Elle-même jugea que ce n’était pas assez bon pour être publié,
mais c’était vraiment la littérature pour laquelle elle se
sentait le plus d’affinités.
En 2004, elle décide
donc d’arrêter ses études musicales pour faire des études
universitaires. Mais elle vient de voir « Léon » de Luc Besson
(1) ; enthousiasmée, elle décide de s’orienter vers le cinéma :
elle entre au département littérature de l’Institut du cinéma de
Pékin, option scénario télévisé. Elle prétend
n’être
pratiquement jamais allée en cours, mais elle développe des
goûts littéraires originaux : elle cite parmi ses auteurs
préférés les deux romancières
Yan
Geling (严歌苓)
et Lillian Lee (李碧华),
et, parmi les auteurs étrangers, outre Chekhov, Haruki Murakami,
David Lodge, John Owen…
Les deux premières
constituent un modèle pour elle : certaines de leurs œuvres ont
été adaptées au cinéma et Yan Geling est en outre scénariste.
C’est la voie que va prendre Bao Jingjing, mais pas tout de
suite.

========

**Consigne:** Reprenez le texte sur le parcours de Bao Jingjing juste après sa dernière phrase, puis poursuivez-le.

**Données fournies:**
========

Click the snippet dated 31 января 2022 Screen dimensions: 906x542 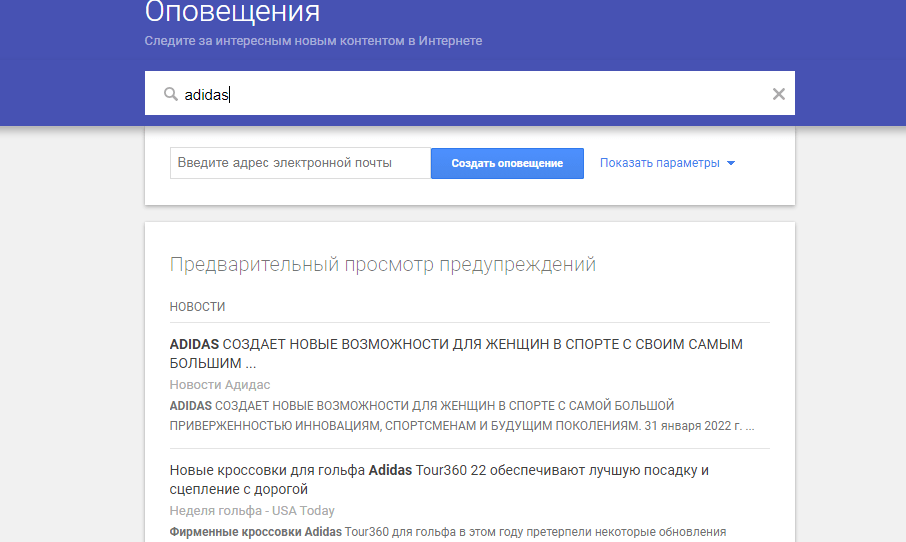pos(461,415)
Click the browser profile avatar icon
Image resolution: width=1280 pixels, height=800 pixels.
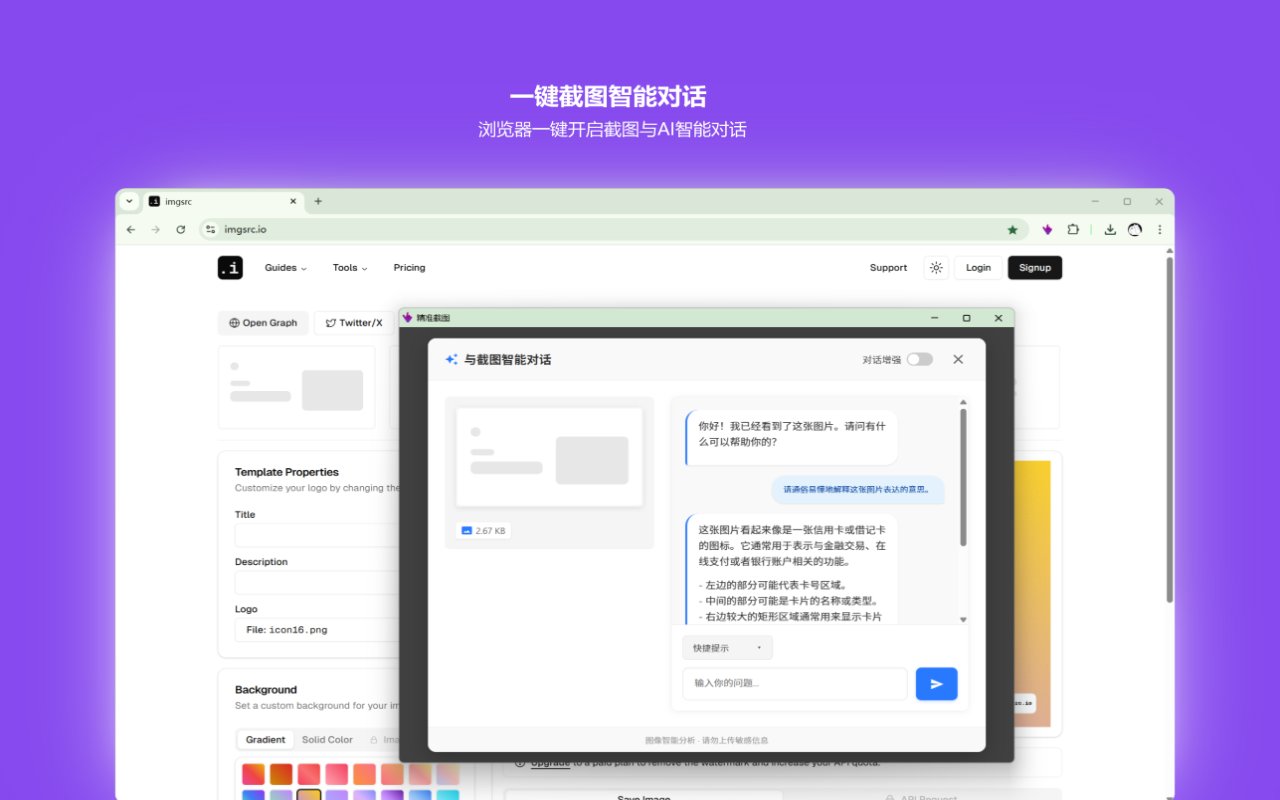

========

**Corrigé:**
En 2008, à sa sortie
de l’Institut, pour se consoler d’un déboire sentimental, elle
part en effet travailler à Shanghai. Mais c’est trop loin de
chez elle ; elle n’y reste qu’un mois et revient à Pékin. Cela
va cependant être l’inspiration à la source de son roman « Love
is Not Blind » qui la propulse soudain, en 2011, au rang des
célébrités de la scène littéraire chinoise, mais aussi
cinématographique…
Love is not
blind
« Love is Not Blind »
est une histoire en plusieurs épisodes qui a commencé, en mai
2009, comme un journal publié sur un site internet (2) et signé
Da Lihua (大丽花).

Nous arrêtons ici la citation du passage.